What you should do ▸
Copy the lines below, please, starting with the one that contains "Task: Choose Copy in the row action menu" and ending with the last. Pictures stay out.

Supplied data ▸
▬▬▬▬▬▬▬▬▬▬

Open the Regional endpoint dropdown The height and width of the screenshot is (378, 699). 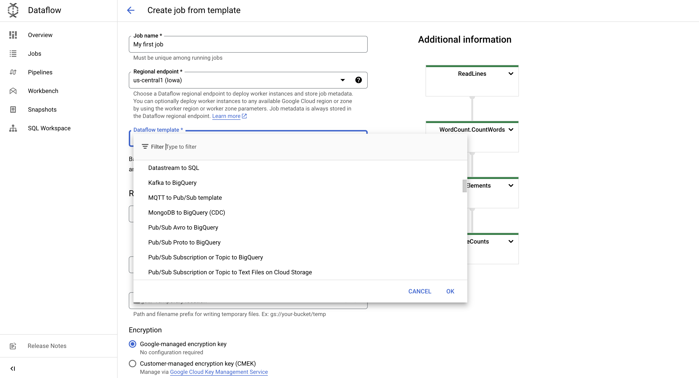(342, 80)
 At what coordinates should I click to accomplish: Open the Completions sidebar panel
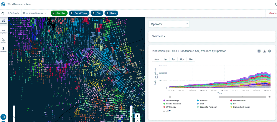pos(4,31)
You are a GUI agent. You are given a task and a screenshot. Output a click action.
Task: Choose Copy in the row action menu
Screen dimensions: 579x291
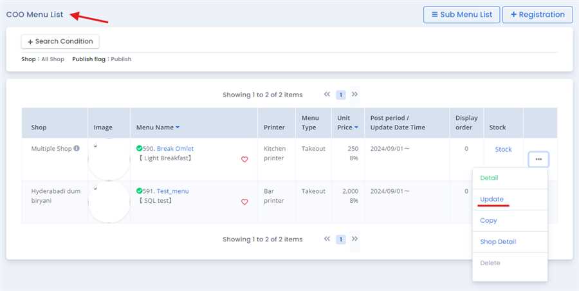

▬▬▬▬▬▬▬▬▬▬

Your solution ▸
Task: Choose Copy in the row action menu
Screen dimensions: 579x291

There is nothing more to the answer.